Ainda antes dos cavalos, André Ventura abriu uma caixa de pandora ao falar de casos que o PAN tinha levado para o debate parlamentar. Temas como os “elefantes do Camboja, tubarões e a proibição dos golfinhos no Zoomarine” vieram à mesa. A defesa surgiu como um ataque e entrava diretamente na casa (e no coração) de Ventura: “Aceita que se matem coelhos bravos à paulada, no nosso país é possível matar uma Acácia à paulada.”
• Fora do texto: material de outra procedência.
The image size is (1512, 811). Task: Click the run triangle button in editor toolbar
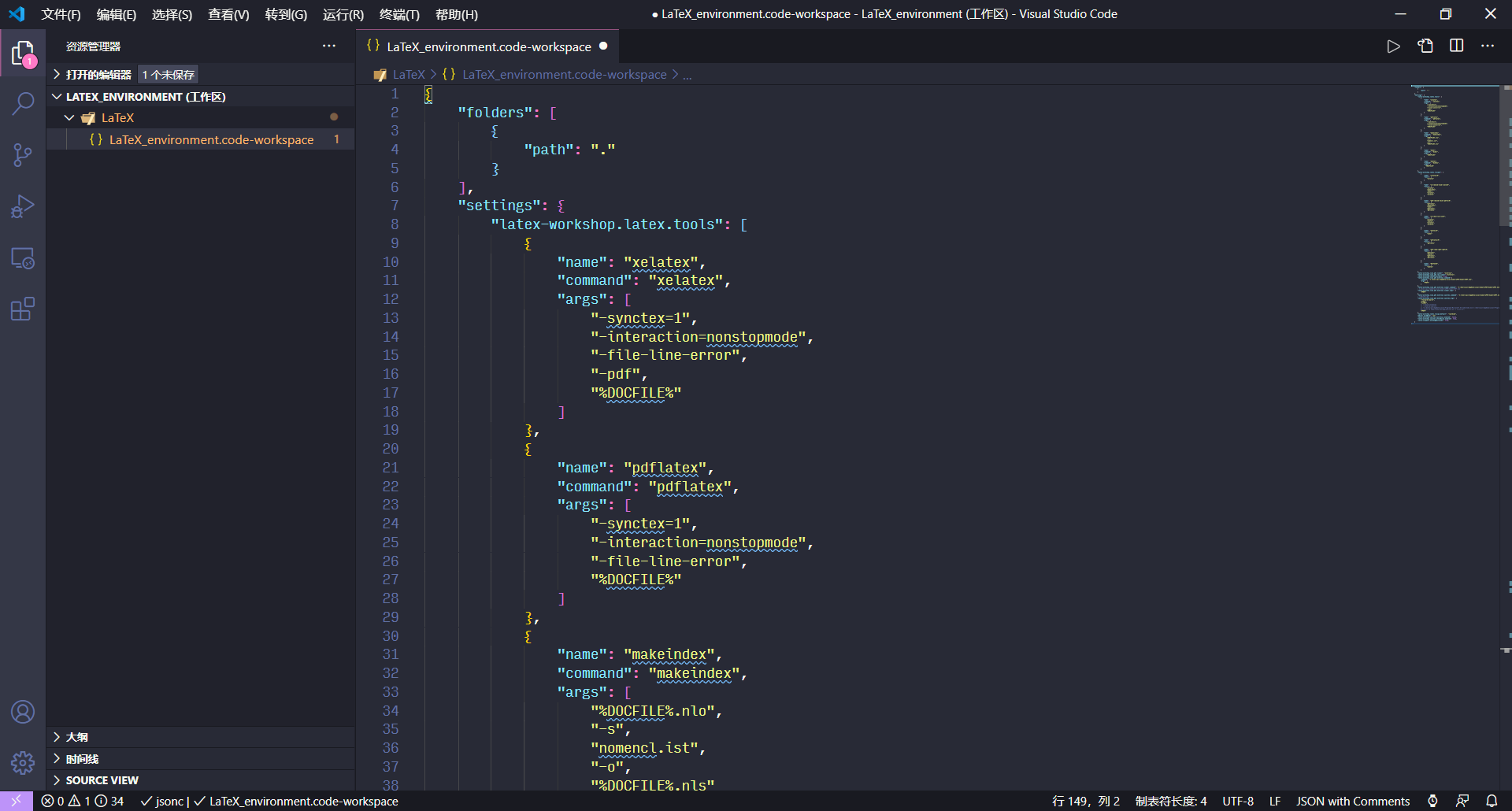(1393, 46)
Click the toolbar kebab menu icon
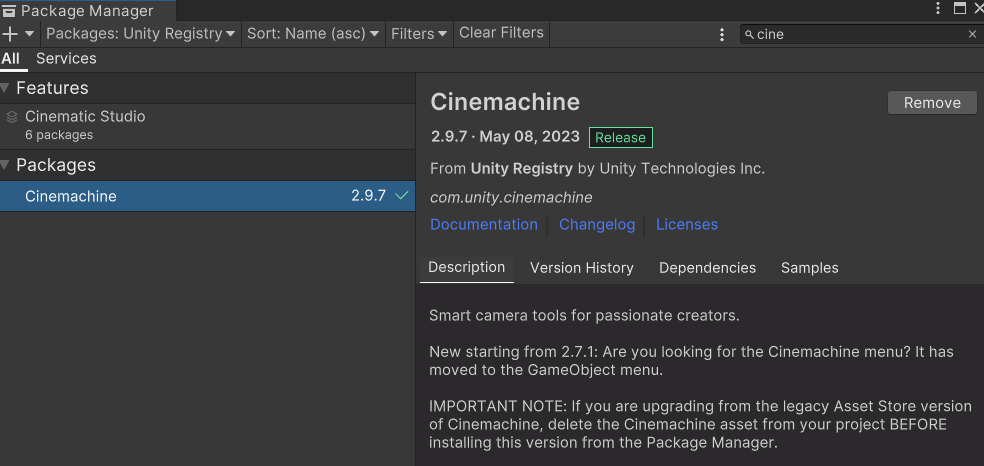The width and height of the screenshot is (984, 466). pos(722,34)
Não caiu bem a André Ventura (aka “o louco por animais”): “Não gostará mais de animais do que eu, gosto muito de animais”, atirou o presidente do Chega, em jeito de provocação, em frente à líder do partido tem como uma das principais ideologias a defesa dos animais. Até no nome: Pessoas-Animais-Natureza.

O mote foi usado para introduzir outro tema: “O PAN quer matar o mundo rural.” André Ventura acusa o PAN de só “proibir, proibir, proibir” e usa a expressão para tocar várias áreas: o vegetarianismo, as touradas, a caça, a pesca desportiva.

Contra as acusações de proibicionismo, Inês Sousa Real defendia-se a dizer que o partido “é a favor das liberdades individuais”, mas que é consciente e quer “uma visão mais saudável para o futuro” (onde não cabe o consumo da carne). Sousa Real disse ainda ser “insultuoso reduzir o mundo rural apenas à tauromaquia e à caça”, sugerindo que é preciso “incentivar a gestão dos ecossistema” feita no mundo rural.

Já sobre as acusações de muitas “taxas” que Ventura diz constarem do programa do PAN, Sousa Real lembrou que foi graças às negociações do PAN que a tarifa social da energia foi alargada às atuais 800 mil famílias. Ainda assim, deu o flanco a Ventura quando falou na necessidade de acabar com “as borlas fiscais” às indústrias poluentes e a necessidade de canalizar esses montantes para as famílias, mas sem conseguir concretizar como é que isso seria posto em prática.

O diálogo mais revelador

Inês Sousa Real: O Chega votou contra a proposta do PAN de alargar a criminalização a todos os animais, incluindo esses.

André Ventura: Era ridícula, matava a pecuária e todas essas atividades.

Inês Sousa Real: Somos a favor de uma sociedade inclusiva e de respeito, não somos nem xenófobos nem misóginos.

André Ventura: Nem nós.

Inês Sousa Real: Desculpe?

André Ventura: Não somos. Já viu como é que os ciganos tratam os animais, uma grande maioria?

Inês Sousa Real: Deus, pátria e família a posição que o Chega tem em relação às mulheres, que defende que as mulheres não devem ter lugar na política.

André Ventura: Não estamos a falar disso, estamos a falar de cavalos e do programa do PAN.

Inês Sousa Real: Nem ter lugar nem sequer na vida pública.  é, de facto, uma mundivisão do século passado. Não acompanhamos, respeitamos de forma inclusiva todas as comunidades e multiculturalidade com respeito pelos vários valores. Repudiamos profundamente os maus tratos, incluindo do homem branco que vai para a praça de touros torturar um animal e ainda quer elevar isso a cultura.